A ditadura militar estava economicamente robusta. Num regime
de pleno emprego, a economia crescia, na média, a taxas de quase 7%
ao ano. Também tinha prestígio internacional. Faltava só a Argentina
para que toda a América do Sul abaixo do Equador fosse governada por
generais. Em março de 1976 uma junta instalou-se na Casa Rosada, e
acabou-se a exceção
Entre as últimas semanas de 1974 e a jornada de 12 de outubro
de 1977, quando Ernesto Geisel demitiu o ministro do Exército, general
Sylvio Frota, a anarquia militar e o poder republicano do presidente
enfrentaram-se. Era o confronto que o regime evitava desde 1964. À
noite, quando Frota transmitiu o cargo ao seu sucessor, Fernando
Bethlem, a anarquia estava enquadrada. Coube ao general Ernesto
Geisel a defesa do poder constitucional. Logo ele, que participara das
desordens militares de 1922, 24, 30, 37, 45, 61, 64, 65, 68 e 69.2
De 12 de outubro de 1977 até o dia em que se escreveu esta
Explicação, passaram-se 26 anos. Nunca, na história da República, se
viveu tanto tempo sem desordem militar digna de registro. Quando o
general Ernesto Geisel morreu, em 1996, sabia a extensão desse legado.

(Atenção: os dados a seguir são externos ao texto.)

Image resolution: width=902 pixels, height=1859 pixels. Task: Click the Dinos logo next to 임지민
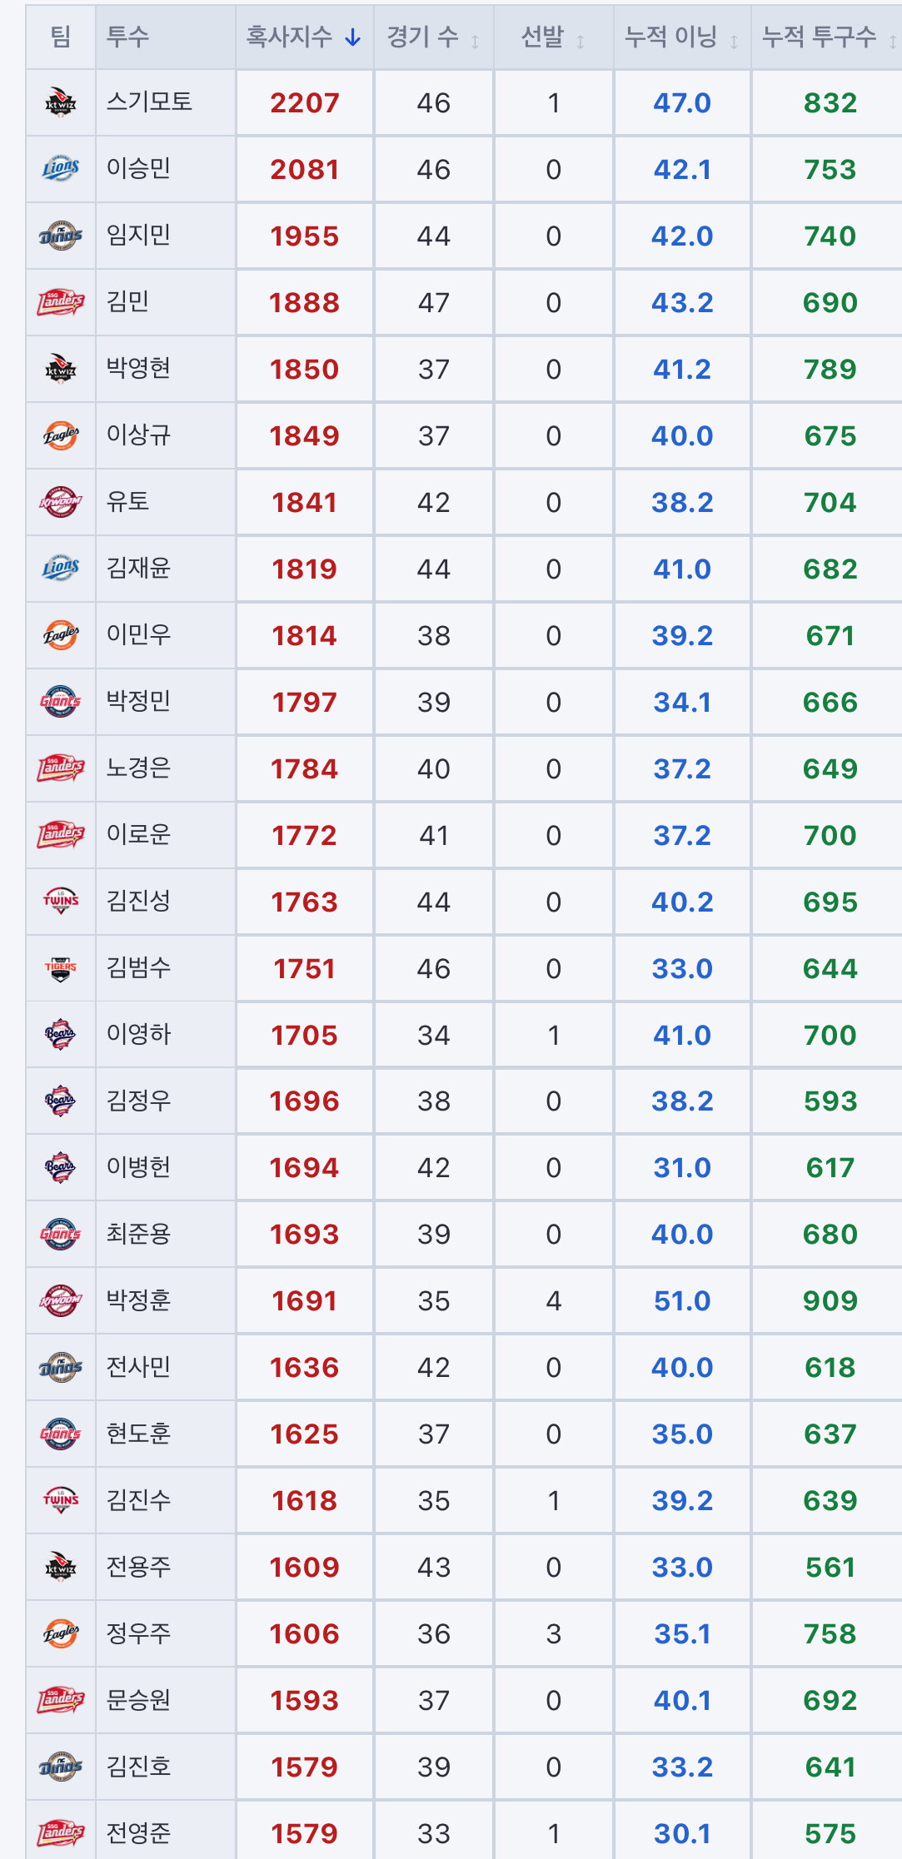tap(61, 236)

Orgulhava-se dele, mas não gostava de discutir o assunto. Temia fazer
uma das coisas que mais detestava: falar bem de si próprio.
Este livro conta a história desses anos. Para escrevê-lo, tive a
ajuda decisiva de dois dos grandes personagens do período. Ernesto
Geisel e Golbery do Couto e Silva deram-me longas, sinceras e pacientes
entrevistas. Se deixei respostas sem perguntas, a culpa foi minha.
Golbery, chefe do Gabinete Civil e principal articulador político de
Geisel, cedeu-me também o arquivo pessoal dele. Eram 25 caixas que
estavam guardadas em sua garagem, num sítio de Luziânia, nas
cercanias de Brasília. Nelas há de tudo. Desde panfletos anônimos (de
autoria conhecida) até um telex do general Luiz Gonzaga de Andrada
Serpa, de janeiro de 1976, dissociando-se, como comandante da 7ª
Região Militar, de uma articulação de solidariedade para com a
criminalidade do DOI-CODI paulista. Se Golbery não tivesse guardado
uma cópia desse telex, a mais corajosa manifestação de um general em
função de comando contra a anarquia delituosa dos DOIS dormiria entre
os papéis da burocracia militar.
Esse arquivo sobreviveu graças a Heitor Ferreira e seu sentido de
preservação da história. Heitor foi assistente de Golbery de 1964 a 1967
no Serviço Nacional de Informações e secretário particular de Geisel de
1972 a 1979, na Petrobrás e na Presidência da República. Em 1964,
aos 28 anos, Heitor caiu no centro de poder de uma ditadura. Manteve
um diário que, na forma de um livro como este, teria 1500 páginas. É o
melhor retrato do poder já feito no Brasil, e não custa desejar que um
dia venha a ser publicado. Heitor deu-me cópias do manuscrito e
transcrições do período que vai de 1964 a 1976. Daí em diante,
forneceu-me excertos e, em alguns casos, vista do texto. Colaborador
decisivo na pesquisa, tornou-se um leitor distanciado. Nunca discutiu
uma opinião ou análise. Limitou-se a corrigir o que julgou
vocabularmente incorreto (na versão que lhe enviei, bagual significava
“cafajeste”) ou factualmente incompleto (nessa mesma versão, em 1977
Geisel jogou-lhe o telefone porque fizera uma piada). Acima disso tudo,
Heitor Ferreira deu-me trinta anos de amizade.
Tive também a amizade e a ajuda de Humberto Barreto, o fiel
amigo de Geisel, seu secretário de Imprensa entre 1974 e 1977.